Oleh karena itu, si narasumber ini menjadi lebih sering di luar rumah menghabiskan waktu bersama teman-temannya ketimbang diam di rumah. Karena merasa sudah tidak diperhatikan lagi, hal itu memicu anak untuk melakukan tindakan kekerasan. Selain itu, latar belakang orang tua yang pernah melakukan kekerasan dalam rumah tangga juga menjadi pemicu mengapa anak (remaja) bisa terlibat klitih. 

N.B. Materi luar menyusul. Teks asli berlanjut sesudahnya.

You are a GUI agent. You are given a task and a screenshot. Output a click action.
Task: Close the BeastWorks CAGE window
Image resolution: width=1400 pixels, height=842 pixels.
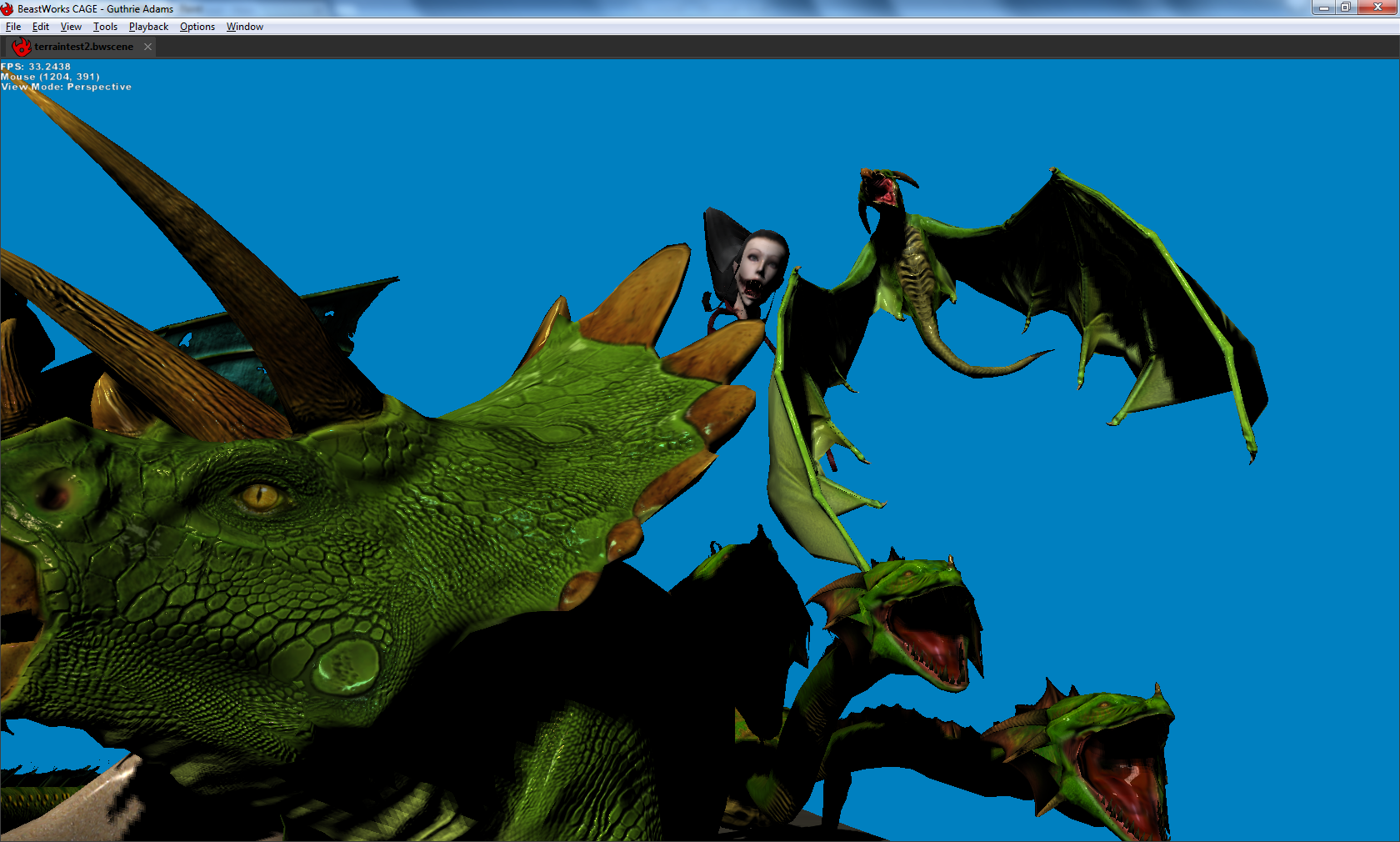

Faktor kedua penyebab remaja berperilaku klitih karena hubungan dengan kelompok. Faktor ini mengungkap bahwa anak remaja membutuhkan "pengakuan" dari teman sejawatnya. Namun sayangnya pengakuan itu didapat dari hal-hal yang negatif. "Akan semakin mendapatkan nama yang bagus di lingkungan teman geng atau tongkrongan, ketika subjek berhasil melukai orang lain di jalan," tulis Ahmad Fuadi dkk (2019). 

Selain faktor hubungan dengan kelompok, aspek lingkungan juga mempengaruhi. Masih menurut penelitian Ahmad Fuadi dkk (2019), lingkungan yang cenderung membiarkan warganya, bisa membuat remaja bebas melakukan apa saja. 

Kemudian yang terakhir adalah faktor karakter pribadi itu sendiri. Mereka yang melakukan klitih, adalah kebanyakan mereka yang sulit mengendalikan emosi, mudah tersinggung ketika diganggu orang lain, dan cenderung agresif. Dari hasil penelitian itu, alasan mereka melakukan kekerasan salah satunya karena sebagai sarana pelampiasan karena ada masalah dengan orang tua dan balas dendam karena sudah diganggu oleh orang lain.